Agent Metrics
In addition to these base metrics, many aggregate metrics are available. If an entity type has parents defined, you can formulate all possible aggregate metrics using the formula base_metric_across_parents.
In addition, metrics for aggregate totals can be formed by adding the prefix total_ to the front of the metric name.
Use the type-ahead feature in the Cloudera Manager chart browser to find the exact aggregate metric name, in case the plural form does not end in "s".
For example, the following metric names may be valid for Agent:
- alerts_rate_across_clusters
- total_alerts_rate_across_clusters
Some metrics, such as alerts_rate, apply to nearly every metric context. Others only apply to a certain service or role.
For more information about metrics, see Cloudera Manager Metrics and Metric Aggregation.
Metric Name | Description | Unit | Parents | CDH Version |
---|---|---|---|---|
alerts_rate | The number of alerts. | events per second | cluster, flume, rack | CDH 5 |
cgroup_cpu_system_rate | CPU usage of the role's cgroup | seconds per second | cluster, flume, rack | CDH 5 |
cgroup_cpu_user_rate | User Space CPU usage of the role's cgroup | seconds per second | cluster, flume, rack | CDH 5 |
cgroup_mem_page_cache | Page cache usage of the role's cgroup | bytes | cluster, flume, rack | CDH 5 |
cgroup_mem_rss | Resident memory of the role's cgroup | bytes | cluster, flume, rack | CDH 5 |
cgroup_mem_swap | Swap usage of the role's cgroup | bytes | cluster, flume, rack | CDH 5 |
cgroup_read_bytes_rate | Bytes read from all disks by the role's cgroup | bytes per second | cluster, flume, rack | CDH 5 |
cgroup_read_ios_rate | Number of read I/O operations from all disks by the role's cgroup | ios per second | cluster, flume, rack | CDH 5 |
cgroup_write_bytes_rate | Bytes written to all disks by the role's cgroup | bytes per second | cluster, flume, rack | CDH 5 |
cgroup_write_ios_rate | Number of write I/O operations to all disks by the role's cgroup | ios per second | cluster, flume, rack | CDH 5 |
cpu_system_rate | Total System CPU | seconds per second | cluster, flume, rack | CDH 5 |
cpu_user_rate | Total CPU user time | seconds per second | cluster, flume, rack | CDH 5 |
events_critical_rate | The number of critical events. | events per second | cluster, flume, rack | CDH 5 |
events_important_rate | The number of important events. | events per second | cluster, flume, rack | CDH 5 |
events_informational_rate | The number of informational events. | events per second | cluster, flume, rack | CDH 5 |
fd_max | Maximum number of file descriptors | file descriptors | cluster, flume, rack | CDH 5 |
fd_open | Open file descriptors. | file descriptors | cluster, flume, rack | CDH 5 |
health_bad_rate | Percentage of Time with Bad Health | seconds per second | cluster, flume, rack | CDH 5 |
health_concerning_rate | Percentage of Time with Concerning Health | seconds per second | cluster, flume, rack | CDH 5 |
health_disabled_rate | Percentage of Time with Disabled Health | seconds per second | cluster, flume, rack | CDH 5 |
health_good_rate | Percentage of Time with Good Health | seconds per second | cluster, flume, rack | CDH 5 |
health_unknown_rate | Percentage of Time with Unknown Health | seconds per second | cluster, flume, rack | CDH 5 |
mem_rss | Resident memory used | bytes | cluster, flume, rack | CDH 5 |
mem_swap | Amount of swap memory used by this role's process. | bytes | cluster, flume, rack | CDH 5 |
mem_virtual | Virtual memory used | bytes | cluster, flume, rack | CDH 5 |
oom_exits_rate | The number of times the role's backing process was killed due to an OutOfMemory error.

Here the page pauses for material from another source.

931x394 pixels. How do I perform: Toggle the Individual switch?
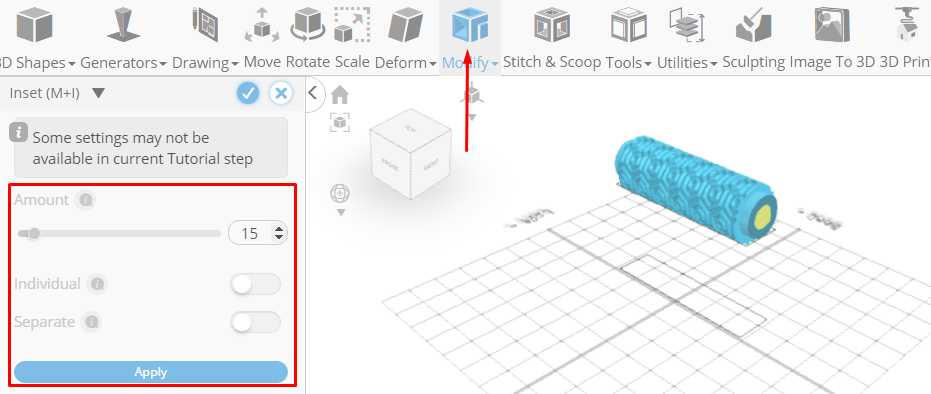point(255,284)
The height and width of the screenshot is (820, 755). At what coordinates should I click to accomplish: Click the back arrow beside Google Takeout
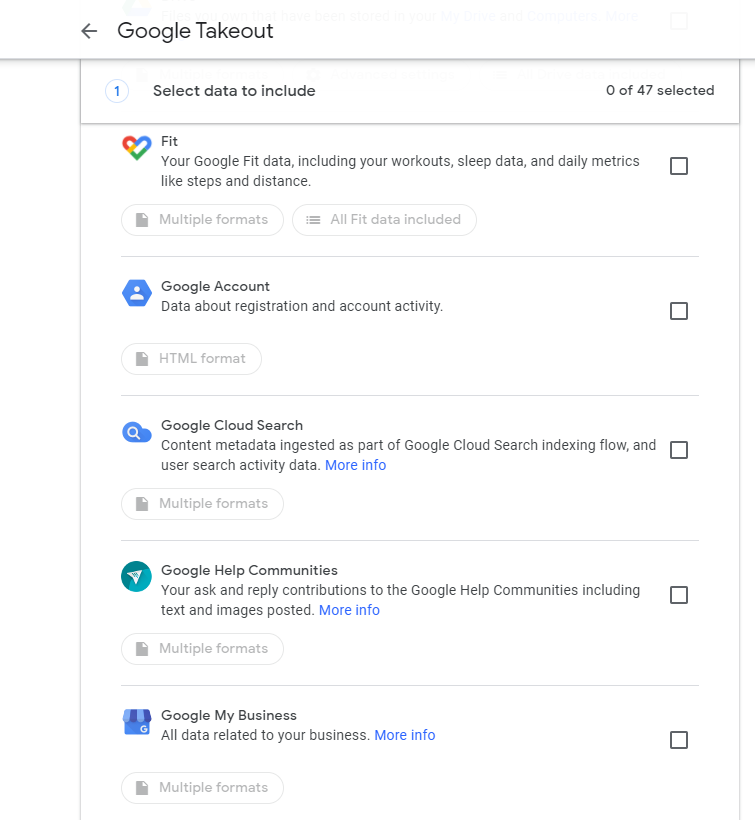tap(89, 31)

This counter is only incremented if the Cloudera Manager "Kill When Out of Memory" option is enabled. | exits per second | cluster, flume, rack | CDH 5 |
read_bytes_rate | The number of bytes read from the device | bytes per second | cluster, flume, rack | CDH 5 |
unexpected_exits_rate | The number of times the role's backing process exited unexpectedly. | exits per second | cluster, flume, rack | CDH 5 |
uptime | For a host, the amount of time since the host was booted. For a role, the uptime of the backing process. | seconds | cluster, flume, rack | CDH 5 |
web_metrics_collection_duration | Web Server Responsiveness | ms | cluster, flume, rack | CDH 5 |
write_bytes_rate | The number of bytes written to the device | bytes per second | cluster, flume, rack | CDH 5 |